EXERCISE INPUT:
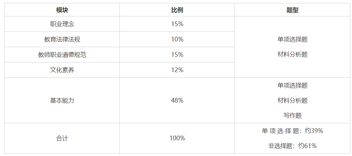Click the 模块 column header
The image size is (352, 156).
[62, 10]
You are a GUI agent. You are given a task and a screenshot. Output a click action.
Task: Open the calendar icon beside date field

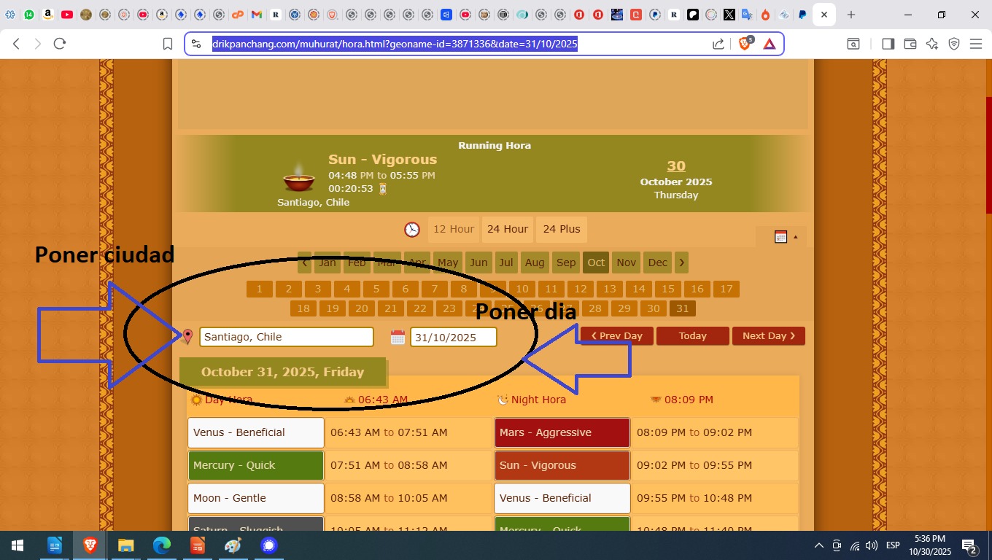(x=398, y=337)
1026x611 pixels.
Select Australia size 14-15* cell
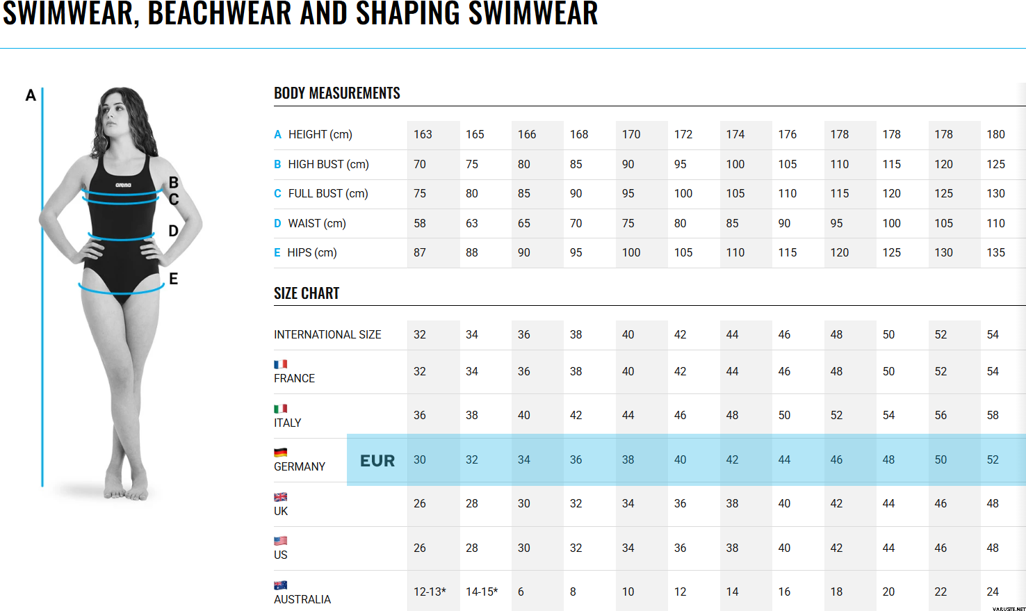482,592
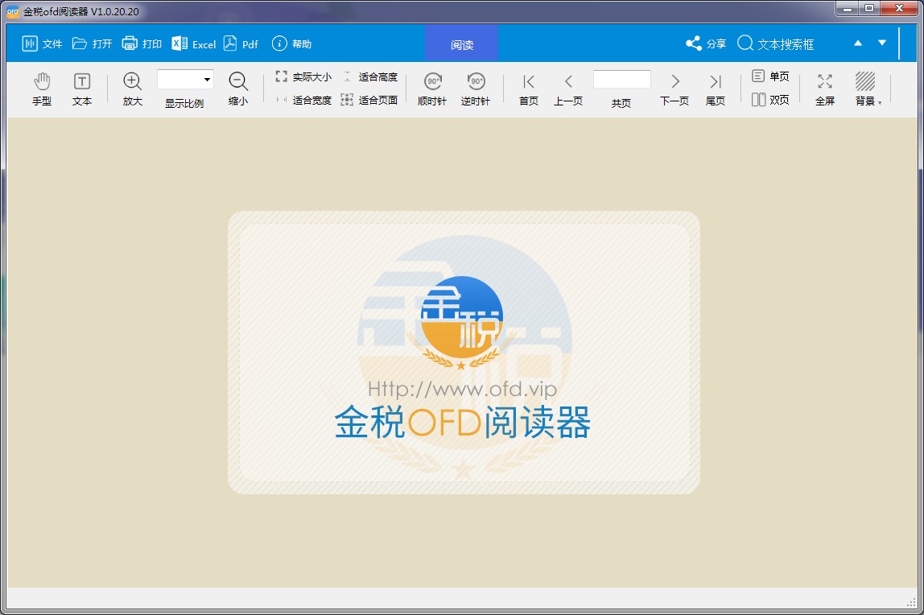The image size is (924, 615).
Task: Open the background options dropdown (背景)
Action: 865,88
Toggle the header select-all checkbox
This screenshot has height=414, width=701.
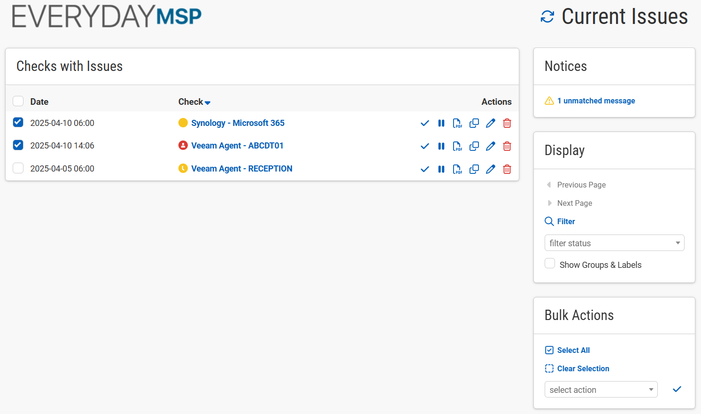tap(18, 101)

---

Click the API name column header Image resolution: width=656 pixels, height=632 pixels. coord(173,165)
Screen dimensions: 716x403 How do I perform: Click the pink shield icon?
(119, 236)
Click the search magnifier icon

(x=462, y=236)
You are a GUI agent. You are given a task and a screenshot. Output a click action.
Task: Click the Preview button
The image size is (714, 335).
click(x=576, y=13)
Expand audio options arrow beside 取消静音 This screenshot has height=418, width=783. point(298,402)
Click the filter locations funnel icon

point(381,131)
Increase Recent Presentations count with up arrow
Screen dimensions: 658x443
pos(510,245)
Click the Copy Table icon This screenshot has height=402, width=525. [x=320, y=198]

...

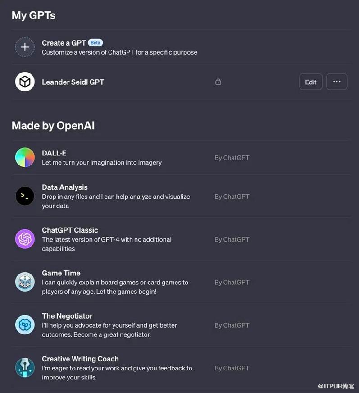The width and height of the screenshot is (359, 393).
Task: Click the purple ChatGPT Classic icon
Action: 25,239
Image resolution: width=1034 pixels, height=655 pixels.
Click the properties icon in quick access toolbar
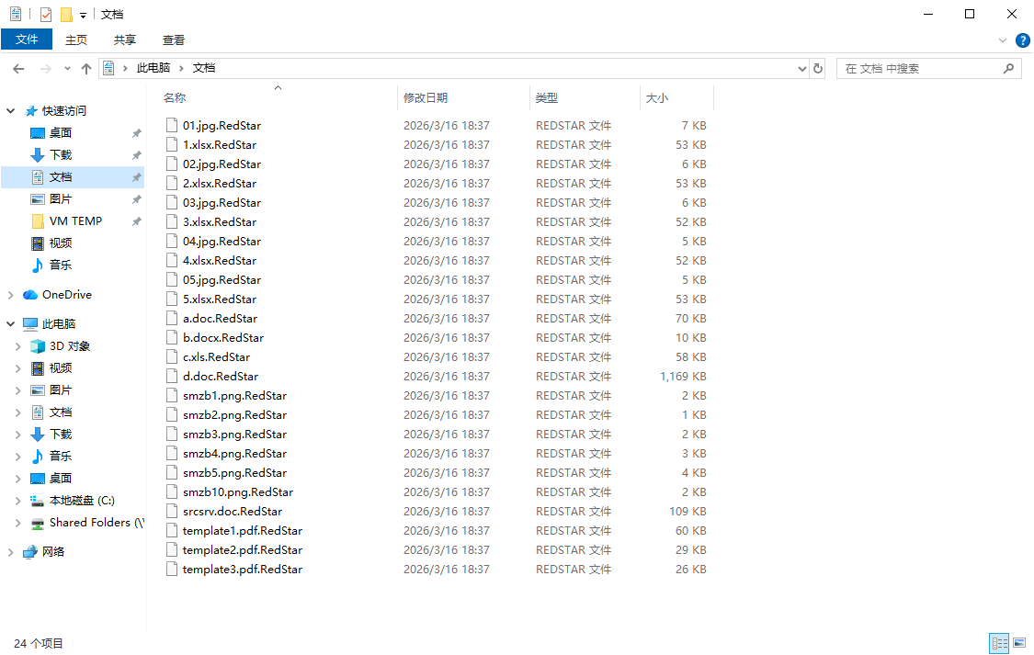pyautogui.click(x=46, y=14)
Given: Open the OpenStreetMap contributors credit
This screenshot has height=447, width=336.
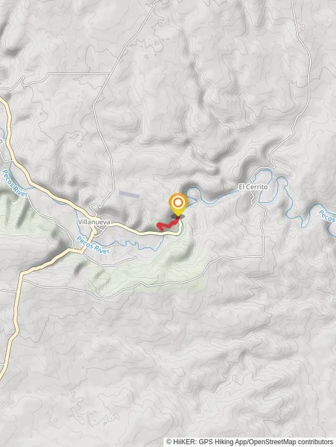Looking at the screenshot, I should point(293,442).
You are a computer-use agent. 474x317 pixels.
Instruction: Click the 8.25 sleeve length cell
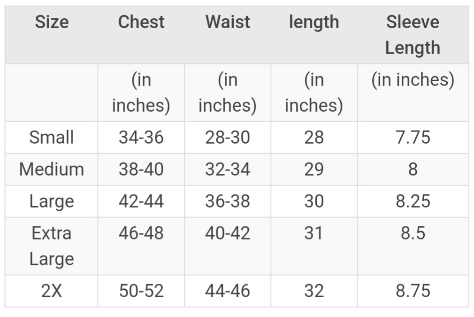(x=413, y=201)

YOUR INSTRUCTIONS: Your answer should be the lines above, from the line containing "Task: Click the Preview button" up to and including the line containing "Click the Copy", reproduced exactly and with nothing else.

ANSWER TO THIS PROBLEM:
Task: Click the Preview button
The image size is (714, 335).
click(x=576, y=13)
Expand audio options arrow beside 取消静音 This screenshot has height=418, width=783. point(298,402)
Click the filter locations funnel icon

point(381,131)
Increase Recent Presentations count with up arrow
Screen dimensions: 658x443
pos(510,245)
Click the Copy Table icon This screenshot has height=402, width=525. [x=320, y=198]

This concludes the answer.